My .TiVo files plays with the Windows media player. I think initially they didn't until I installed the VLC media player and then re-associated the .tiVo files with WMP. Not sure exactly though. But I select a .tivo file and WMP plays the audio and video without any problems.


----------



## KenVa (Aug 31, 2005)

aaronwt said:


> My .TiVo files plays with the Windows media player. I think initially they didn't until I installed the VLC media player and then re-associated the .tiVo files with WMP. Not sure exactly though. But I select a .tivo file and WMP plays the audio and video without any problems.


I tried installing VLC, but that didn't fix it.

What did finally fix it was installing Windows DVD Player. Now I can play the .tivo files in Media Player again.


----------



## wmcbrine (Aug 2, 2003)

VLC doesn't provide codecs to other players.


----------



## aaronwt (Jan 31, 2002)

wmcbrine said:


> VLC doesn't provide codecs to other players.

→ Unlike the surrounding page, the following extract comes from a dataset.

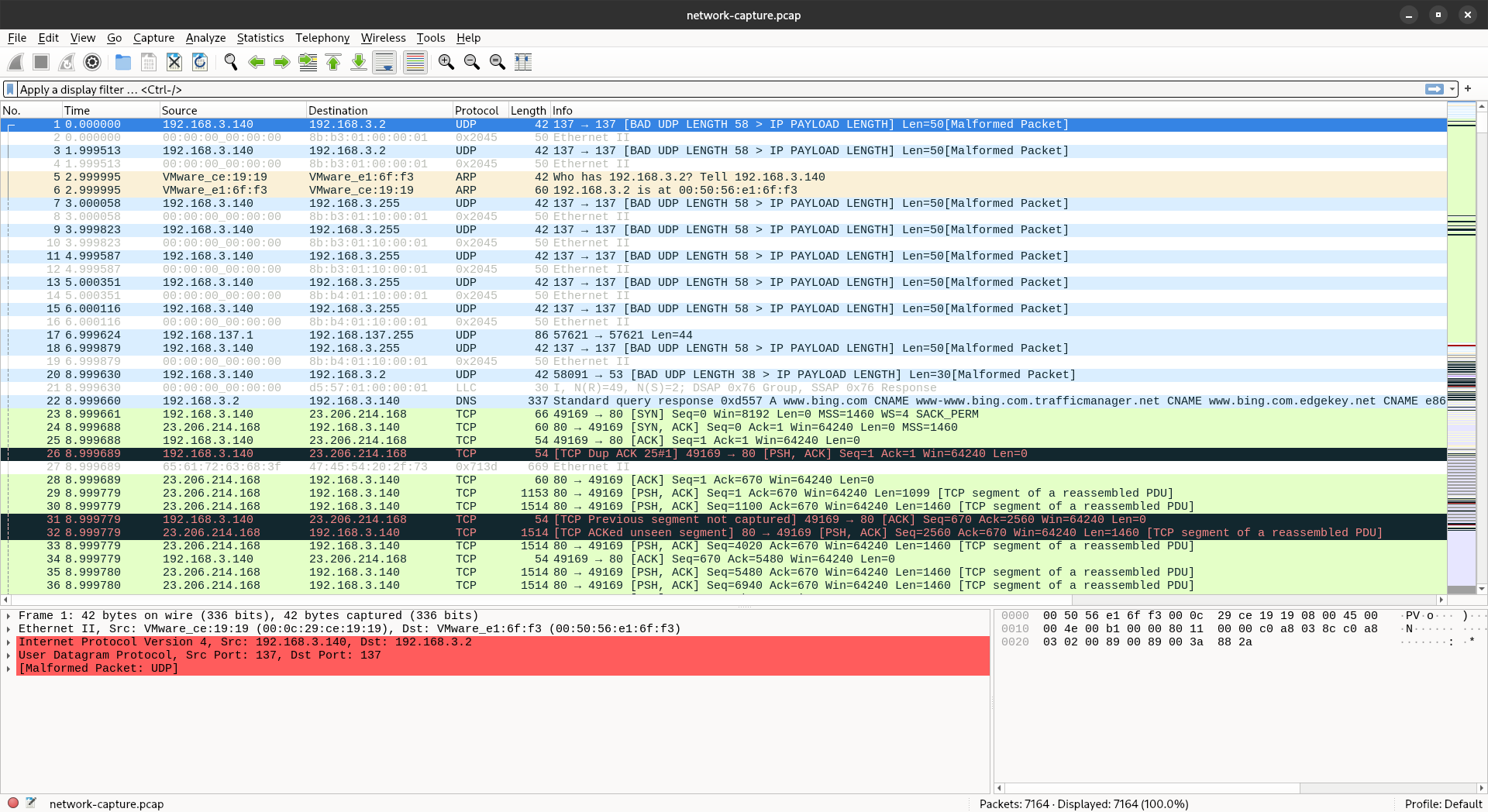The height and width of the screenshot is (812, 1488).
Task: Sort packets by Protocol column header
Action: [477, 111]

I don't know what i did then. I remember it wouldn't work then at some point I installed VLC and at some point I had to re-associate the .tivo files with WMP and it worked. So if VLC didn't do it maybe everything was already there from the beginning and I just needed to re-associate the files?

And I shouldn't have the Windows DVD player since that system is running Windows 10 Home so I would have needed to pay for it to get it on there.


----------



## HerronScott (Jan 1, 2002)

aaronwt said:


> And I shouldn't have the Windows DVD player since that system is running Windows 10 Home so I would have needed to pay for it to get it on there.


What did you upgrade from? A version of Windows without Media Center?

Scott


----------



## aaronwt (Jan 31, 2002)

HerronScott said:


> What did you upgrade from? A version of Windows without Media Center?
> 
> Scott


My KMTTG/TiVo Desktop system had Windows 8.1 Home on it. So it was upgraded to Windows 10 Home.

Only my Windows 8.1 Pro systems had WMC.


----------